TRECHO PARA LEITURA:
···

Dissemos abertamente a Kim Il-Sung: — Embora não tenhamos conhecimento detalhado das questões levantadas por esses dois membros do Birô Político e não caiba a nós julgar suas decisões, já que você nos contou sobre esse problema, achamos que se trata de um evento sério.
— Em nosso país também, — dissemos a ele, — após o 20º Congresso do PCUS, houve uma tentativa de elementos anti-partidários de organizar um complô contra nosso partido e nosso Comitê Central. A conspiração foi uma ação organizada pelos revisionistas de Belgrado e, assim que tomamos conhecimento dela, nós a esmagamos imediatamente.
Em seguida, falamos sobre a Conferência do Partido em Tirana, em abril de 1956, sobre a pressão que foi exercida sobre nós e sobre a posição inabalável e resoluta de nosso partido em relação aos inimigos externos e internos.
— Vocês estão certos, vocês estão certos! — confirmou Kim Il-Sung, enquanto eu falava.
Pelo modo como ele falava e reagia, senti uma certa hesitação e incerteza que o dominavam.
Eu não estava enganado em minhas dúvidas. Poucos dias depois, na China, durante uma reunião que tive com Ponomaryov, membro da delegação soviética no 8º Congresso do Partido Comunista da China, falei sobre o problema dos fugitivos coreanos.
— Sabemos disso, — respondeu ele, — e demos nosso conselho a Kim Il-Sung.
— Você o aconselhou? Por quê? — perguntei.
— Camarada Enver, — tergiversou, — as coisas não estão indo bem com os coreanos. Eles se tornaram muito arrogantes e precisam ser rebaixados um ou dois pinos.
— Não estou falando sobre seus assuntos em geral, porque não sei nada sobre eles, — retruquei a Ponomaryov, — mas sobre um problema concreto. Dois membros do Birô Político se levantam contra o Comitê Central de seu próprio partido e depois fogem para outro país socialista. Onde está a culpa de Kim Il-Sung nisso?

···

[Dados coletados]

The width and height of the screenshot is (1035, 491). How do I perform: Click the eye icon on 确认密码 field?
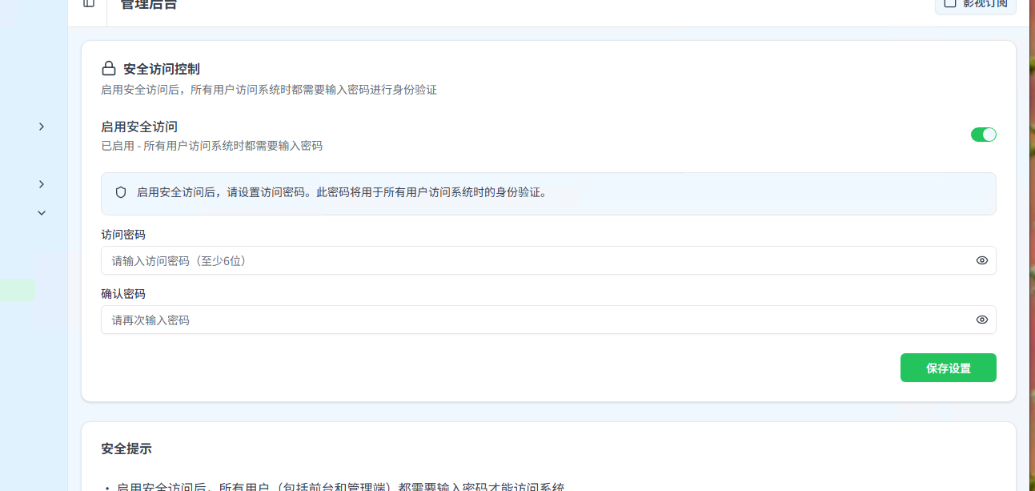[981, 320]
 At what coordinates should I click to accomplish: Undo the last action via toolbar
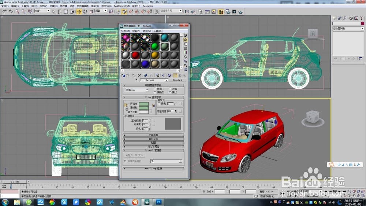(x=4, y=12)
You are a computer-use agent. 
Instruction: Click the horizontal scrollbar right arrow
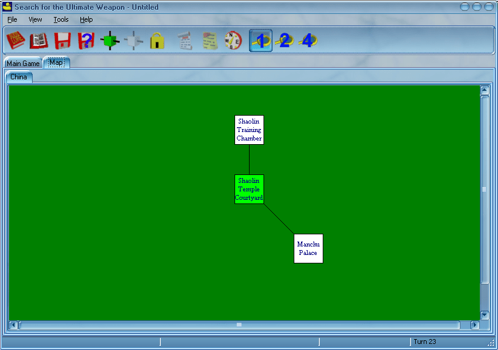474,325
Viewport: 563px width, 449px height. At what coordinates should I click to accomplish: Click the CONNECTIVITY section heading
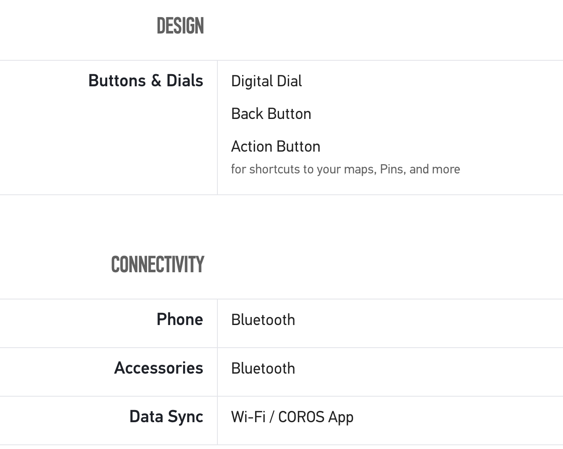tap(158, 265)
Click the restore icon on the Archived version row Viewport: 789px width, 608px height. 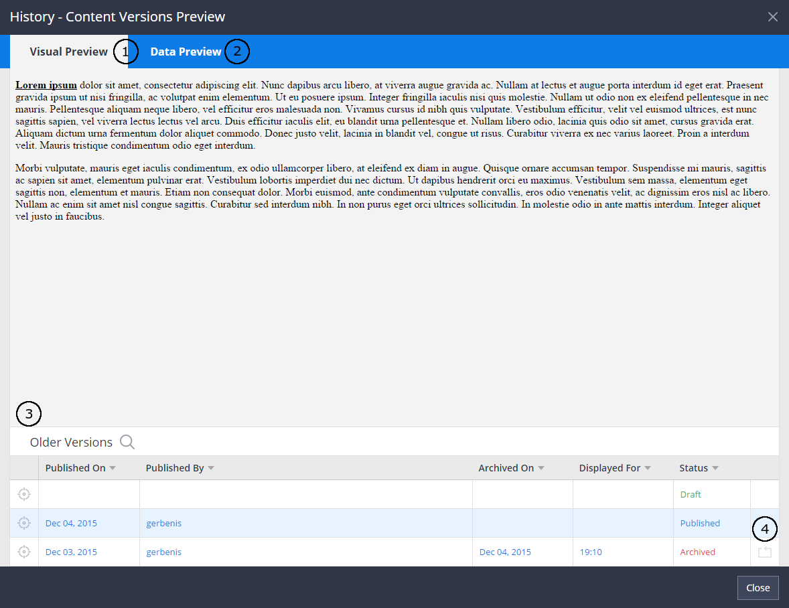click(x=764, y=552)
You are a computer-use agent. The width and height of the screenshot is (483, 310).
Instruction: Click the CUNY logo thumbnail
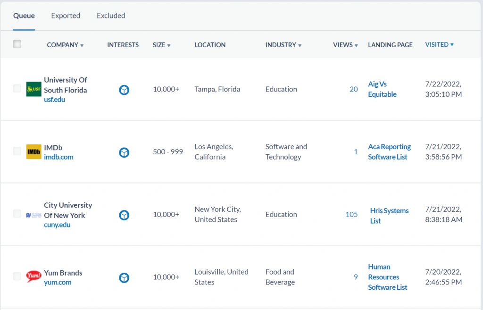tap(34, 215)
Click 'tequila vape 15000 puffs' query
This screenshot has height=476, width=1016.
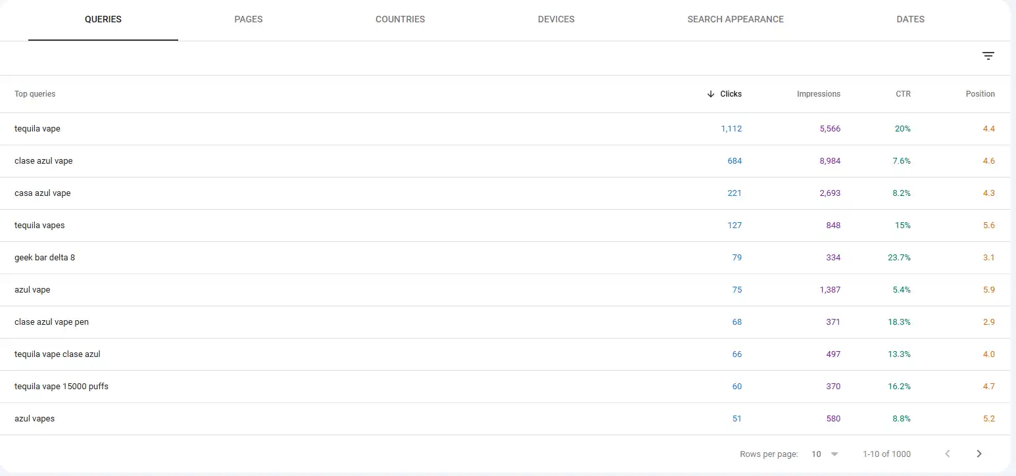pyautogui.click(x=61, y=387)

···

Transcreva fielmente a parte do trecho sobre a conversa com Kim Il-Sung que começa em "Em seguida, falamos" e termina em "dos fugitivos coreanos.". A listagem é um material à parte, sem relação com o trecho.

Em seguida, falamos sobre a Conferência do Partido em Tirana, em abril de 1956, sobre a pressão que foi exercida sobre nós e sobre a posição inabalável e resoluta de nosso partido em relação aos inimigos externos e internos.
— Vocês estão certos, vocês estão certos! — confirmou Kim Il-Sung, enquanto eu falava.
Pelo modo como ele falava e reagia, senti uma certa hesitação e incerteza que o dominavam.
Eu não estava enganado em minhas dúvidas. Poucos dias depois, na China, durante uma reunião que tive com Ponomaryov, membro da delegação soviética no 8º Congresso do Partido Comunista da China, falei sobre o problema dos fugitivos coreanos.